▶ [WORK INSTRUCTIONS]: In the data below, find each line containing the string "computer" and return it.

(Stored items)

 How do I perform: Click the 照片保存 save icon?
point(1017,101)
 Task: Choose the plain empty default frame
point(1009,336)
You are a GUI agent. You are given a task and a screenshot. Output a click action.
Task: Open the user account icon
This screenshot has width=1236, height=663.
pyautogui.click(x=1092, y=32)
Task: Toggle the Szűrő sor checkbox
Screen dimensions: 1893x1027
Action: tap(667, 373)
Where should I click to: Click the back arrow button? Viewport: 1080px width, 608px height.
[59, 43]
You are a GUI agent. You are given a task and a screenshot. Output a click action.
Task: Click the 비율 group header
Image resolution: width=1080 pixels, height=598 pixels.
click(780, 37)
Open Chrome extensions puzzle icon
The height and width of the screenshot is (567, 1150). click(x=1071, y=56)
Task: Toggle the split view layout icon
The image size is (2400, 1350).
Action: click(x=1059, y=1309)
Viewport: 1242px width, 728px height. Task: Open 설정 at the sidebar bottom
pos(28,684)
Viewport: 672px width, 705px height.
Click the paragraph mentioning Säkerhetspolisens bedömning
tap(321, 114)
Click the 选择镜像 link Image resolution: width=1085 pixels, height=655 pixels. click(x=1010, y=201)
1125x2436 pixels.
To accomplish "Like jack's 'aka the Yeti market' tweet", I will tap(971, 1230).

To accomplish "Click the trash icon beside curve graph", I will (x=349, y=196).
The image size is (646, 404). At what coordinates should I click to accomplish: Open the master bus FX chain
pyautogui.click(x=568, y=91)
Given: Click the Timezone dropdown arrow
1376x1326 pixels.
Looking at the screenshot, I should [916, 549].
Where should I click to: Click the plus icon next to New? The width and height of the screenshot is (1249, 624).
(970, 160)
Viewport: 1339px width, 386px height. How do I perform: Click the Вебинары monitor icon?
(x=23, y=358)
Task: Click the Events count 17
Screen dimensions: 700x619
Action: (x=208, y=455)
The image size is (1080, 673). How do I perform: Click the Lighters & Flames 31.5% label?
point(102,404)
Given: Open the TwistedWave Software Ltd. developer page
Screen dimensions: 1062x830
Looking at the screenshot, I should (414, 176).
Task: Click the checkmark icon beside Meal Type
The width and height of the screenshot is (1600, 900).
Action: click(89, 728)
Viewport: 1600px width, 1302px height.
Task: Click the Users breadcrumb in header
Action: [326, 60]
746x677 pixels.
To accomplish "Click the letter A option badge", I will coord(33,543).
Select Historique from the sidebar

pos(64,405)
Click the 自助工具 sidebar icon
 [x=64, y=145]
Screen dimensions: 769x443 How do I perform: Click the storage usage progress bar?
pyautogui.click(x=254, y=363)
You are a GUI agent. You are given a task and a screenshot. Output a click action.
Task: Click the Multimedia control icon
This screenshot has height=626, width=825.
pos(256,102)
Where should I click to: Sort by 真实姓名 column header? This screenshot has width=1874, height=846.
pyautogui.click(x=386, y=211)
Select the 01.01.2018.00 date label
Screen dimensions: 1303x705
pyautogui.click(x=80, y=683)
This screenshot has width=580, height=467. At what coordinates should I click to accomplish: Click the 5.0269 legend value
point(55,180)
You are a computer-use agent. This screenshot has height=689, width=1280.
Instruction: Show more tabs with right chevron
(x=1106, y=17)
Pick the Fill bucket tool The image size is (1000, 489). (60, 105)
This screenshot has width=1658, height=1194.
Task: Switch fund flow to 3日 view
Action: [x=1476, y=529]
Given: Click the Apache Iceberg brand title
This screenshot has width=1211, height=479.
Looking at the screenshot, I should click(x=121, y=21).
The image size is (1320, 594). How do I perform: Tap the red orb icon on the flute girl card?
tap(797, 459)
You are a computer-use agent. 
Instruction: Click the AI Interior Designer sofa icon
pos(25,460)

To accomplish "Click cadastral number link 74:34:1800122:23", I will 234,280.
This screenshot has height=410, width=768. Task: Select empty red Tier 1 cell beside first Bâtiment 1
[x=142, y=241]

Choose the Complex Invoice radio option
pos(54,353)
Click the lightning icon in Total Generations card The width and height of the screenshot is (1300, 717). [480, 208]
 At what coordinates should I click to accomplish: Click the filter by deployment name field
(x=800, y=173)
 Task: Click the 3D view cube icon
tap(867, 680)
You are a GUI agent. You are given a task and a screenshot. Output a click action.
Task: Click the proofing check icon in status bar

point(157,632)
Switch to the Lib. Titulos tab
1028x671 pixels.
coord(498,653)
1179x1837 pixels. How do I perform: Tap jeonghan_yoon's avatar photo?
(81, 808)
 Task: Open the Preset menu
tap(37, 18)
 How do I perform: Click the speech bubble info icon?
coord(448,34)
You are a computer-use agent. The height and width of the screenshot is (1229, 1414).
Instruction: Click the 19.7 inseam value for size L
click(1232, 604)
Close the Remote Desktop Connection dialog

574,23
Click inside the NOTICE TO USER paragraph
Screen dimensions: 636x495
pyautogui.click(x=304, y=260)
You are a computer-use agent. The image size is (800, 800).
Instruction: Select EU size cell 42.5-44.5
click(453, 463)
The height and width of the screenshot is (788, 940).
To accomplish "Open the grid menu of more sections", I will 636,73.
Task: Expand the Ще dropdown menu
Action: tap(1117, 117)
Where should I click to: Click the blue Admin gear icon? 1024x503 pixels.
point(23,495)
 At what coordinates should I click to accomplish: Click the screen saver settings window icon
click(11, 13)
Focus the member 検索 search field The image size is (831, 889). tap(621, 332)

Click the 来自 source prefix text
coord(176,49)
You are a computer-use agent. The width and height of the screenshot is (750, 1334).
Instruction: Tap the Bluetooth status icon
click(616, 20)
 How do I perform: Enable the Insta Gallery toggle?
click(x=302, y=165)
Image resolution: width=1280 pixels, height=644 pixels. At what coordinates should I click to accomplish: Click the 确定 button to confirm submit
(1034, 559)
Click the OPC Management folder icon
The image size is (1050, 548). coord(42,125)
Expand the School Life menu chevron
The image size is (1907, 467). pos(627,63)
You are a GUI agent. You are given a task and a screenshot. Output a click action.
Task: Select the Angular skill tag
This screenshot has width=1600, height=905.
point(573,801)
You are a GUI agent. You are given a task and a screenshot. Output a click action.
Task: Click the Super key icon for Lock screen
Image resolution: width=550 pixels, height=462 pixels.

▶ [PROBLEM SOLUTION]:
You are a computer-use agent. This screenshot has height=689, width=1280.
You are a computer-use agent. 
You are a computer-use agent. The height and width of the screenshot is (1229, 1414).
You are a computer-use agent. The image size is (800, 800).
You are a computer-use agent. The width and height of the screenshot is (750, 1334).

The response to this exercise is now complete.